Source passage -
____________________
Lango Camp is nestled on the edge of a forest...
Lango Camp: Our full report
Nestled on the edge of a bai, with forest behind and open wetlands in front, Lango Camp is a luxurious permanent camp in Odzala National Park. It is visited as the second stop, in a set six-night itinerary, with three nights spent here after three at its sister camp Ngaga based just outside the park. Entirely elevated above the damp forest floor on a series of stilts, wooden pathways link the rooms and main areas. Almost all of the camp has lovely views across the water, which make for great spots to sit and watch for wildlife creeping out of the forest.
Lango Camp and Ngaga are almost identical, with the same style throughout the main areas and identical bedrooms. Influenced by traditional building styles and constructed by local people from the nearby villages, they are made almost entirely from natural materials sourced locally. Wood and thatch comprise the majority of the construction, whilst African furniture is stylish but rustic and in-keeping with the untouched nature of the surrounding area.
The main areas at Lango are made up of two thatched structures with separate domed roofs, sharing one large wooden deck – both are open-sided and have a large open-plan layout. One houses a comfortable lounge area and the other the dining room.
The lounge has a beautiful hand crafted bar with a safari-green canvas top and beaten brass panels on the front. At one end is a breakfast bar with stools surrounding both sides – and a fantastic variety of drinks are on offer though we did notice that bar-tenders were sometimes hard to come by during the day. There are also a couple of large comfortable sofas chairs, arranged around coffee tables made from reclaimed wood. Congolese artifacts, wicker furniture and rustic metal lamps from South Africa are dotted around. It is an eclectic collection of furniture but it all pulls together and the result is a stylish but low-key area, which becomes a sociable spot to gather before dinner for drinks.
Aside from the aesthetics, the lounge has practical items such as bird and wildlife books to flick through in-between activities, umbrellas in case of rain and cooling fans. These thoughtful touches make your time in camp relaxing and comfortable – all aided by the friendly staff. Though it is worth noting here that the staff are mostly from the local villages, and so currently they lack experience in hospitality and their English is a bit limited. We did feel that this new camp is still finding its feet, but we hope that issues with the service will rapidly improve as the team settles in.
____________________
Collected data
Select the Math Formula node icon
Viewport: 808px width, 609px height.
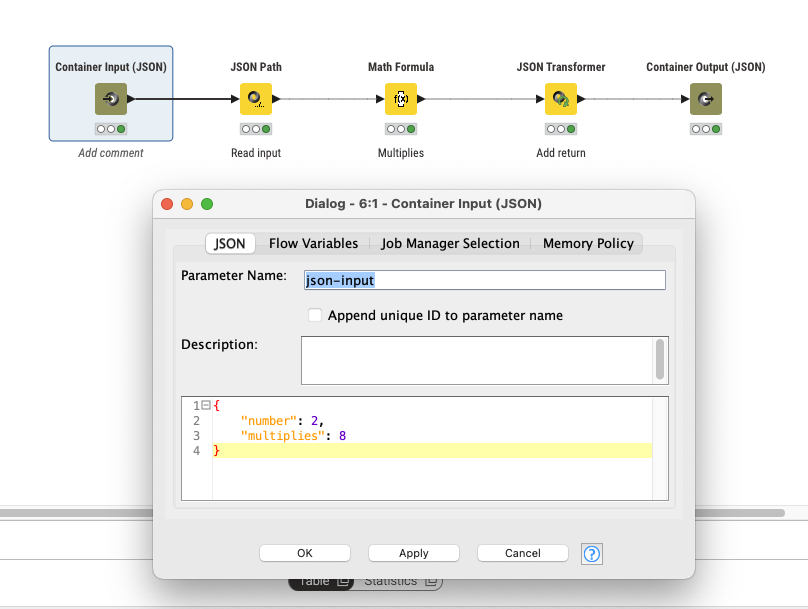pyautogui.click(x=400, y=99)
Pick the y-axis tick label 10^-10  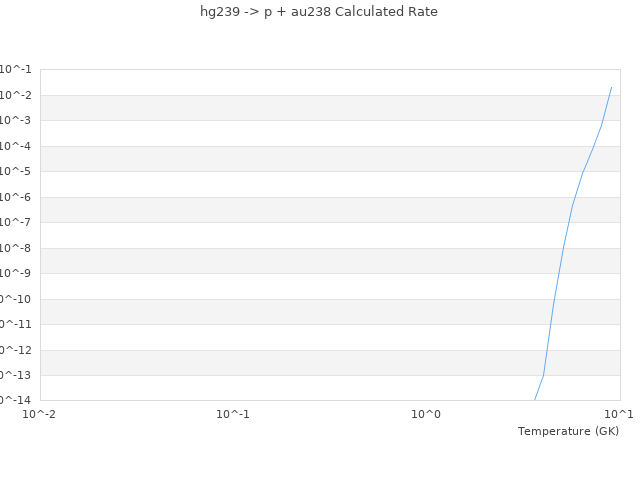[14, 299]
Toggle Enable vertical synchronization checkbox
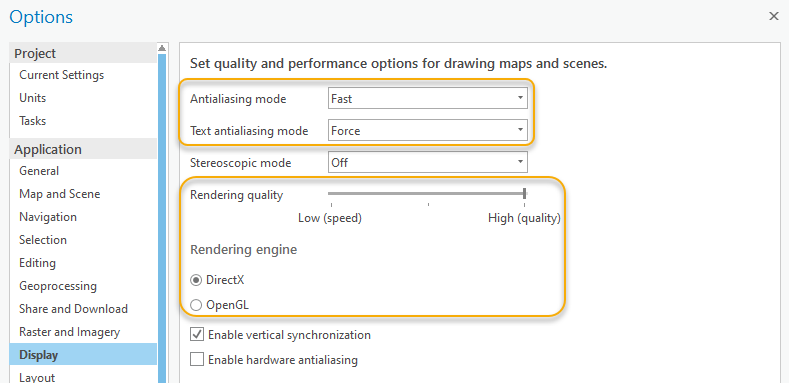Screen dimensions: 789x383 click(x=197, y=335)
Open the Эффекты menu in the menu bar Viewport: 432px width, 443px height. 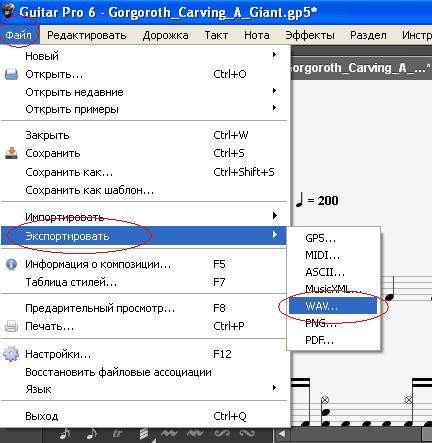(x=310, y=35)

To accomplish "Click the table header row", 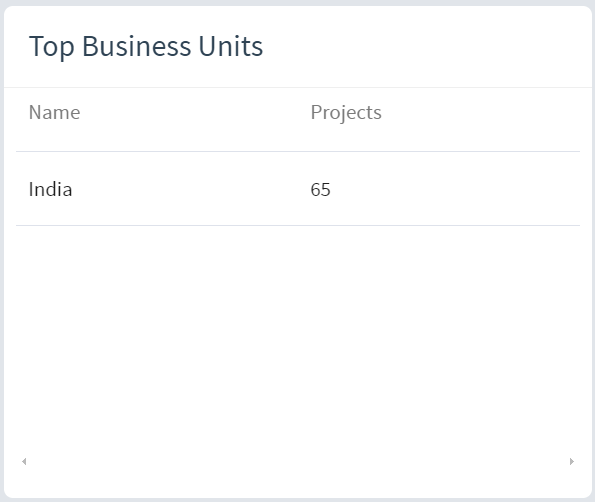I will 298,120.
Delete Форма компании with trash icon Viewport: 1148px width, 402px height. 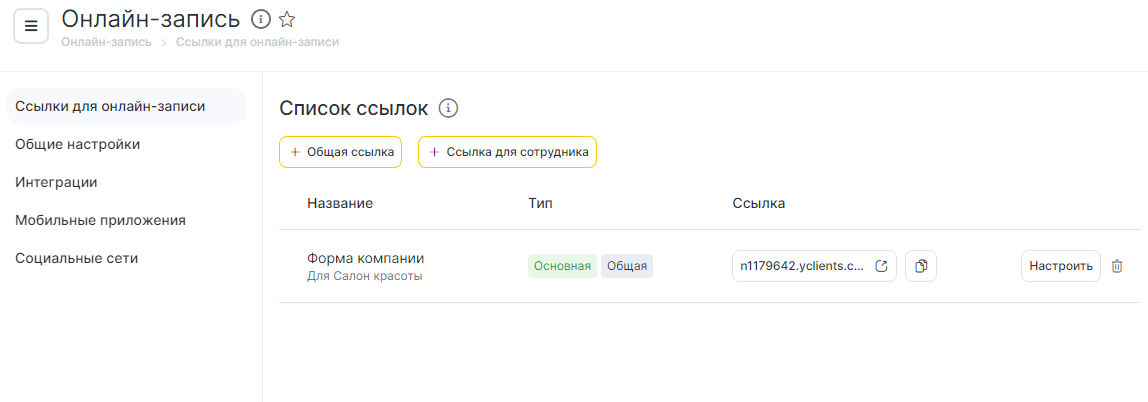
____________________
In the Lango Camp report, how many nights of the set six-night itinerary are spent at Lango Camp?

Response to this exercise - Three nights, following three nights at its sister camp Ngaga.